▸ PROBLEM DESCRIPTION
When you restate the records, do so word for word and omit any picture they contain.

::: DATA EXTRACT

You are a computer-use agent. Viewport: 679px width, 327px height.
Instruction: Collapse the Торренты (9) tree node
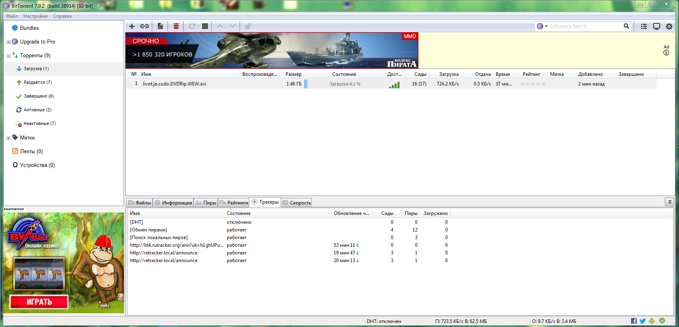pos(8,56)
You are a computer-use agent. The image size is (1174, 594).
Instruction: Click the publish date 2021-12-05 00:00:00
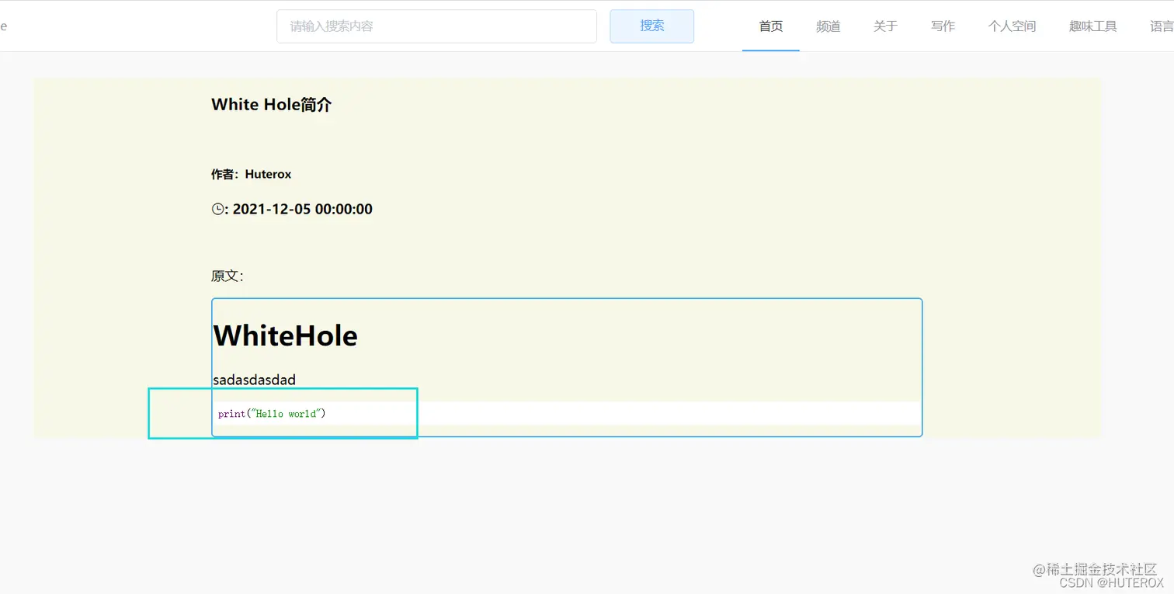302,208
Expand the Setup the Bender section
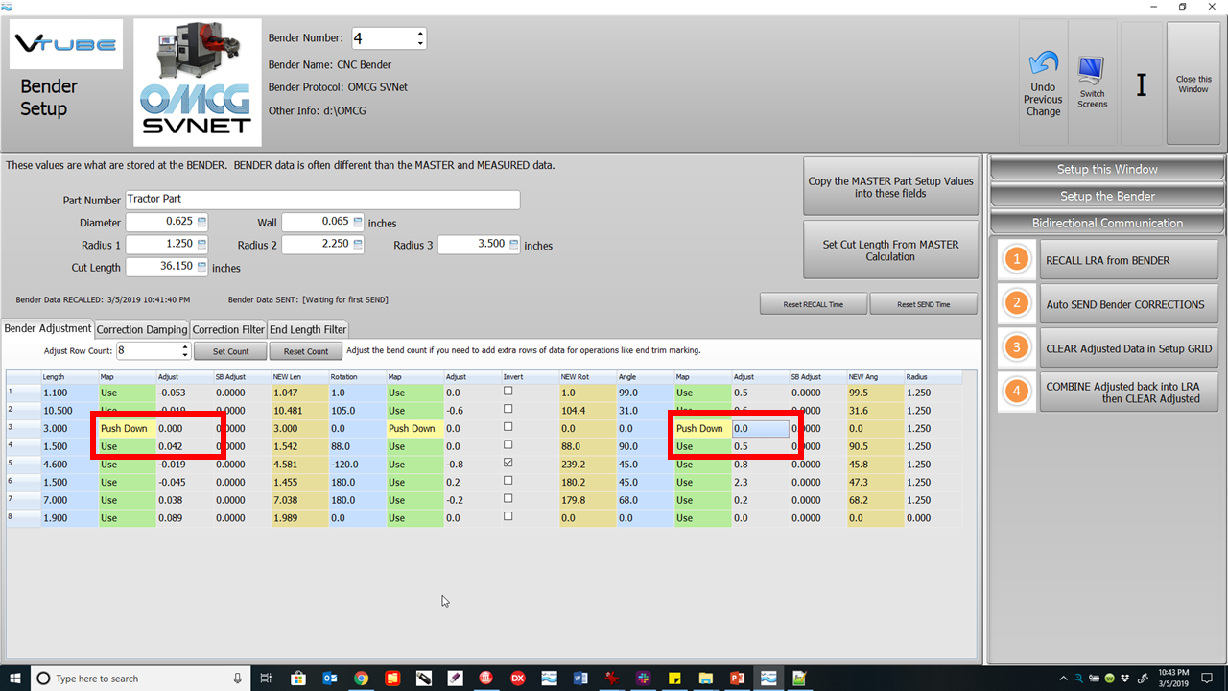Screen dimensions: 1228x691 pyautogui.click(x=1107, y=196)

::::::

▸ RESPONSE BOX
You are a computer-use agent. Viewport: 679px width, 327px height.
Instruction: Collapse the Торренты (9) tree node
pos(8,56)
You are a computer-use agent. The image size is (1174, 594).
Instruction: Click the publish date 2021-12-05 00:00:00
302,208
Expand the Setup the Bender section
Screen dimensions: 1228x691 pyautogui.click(x=1107, y=196)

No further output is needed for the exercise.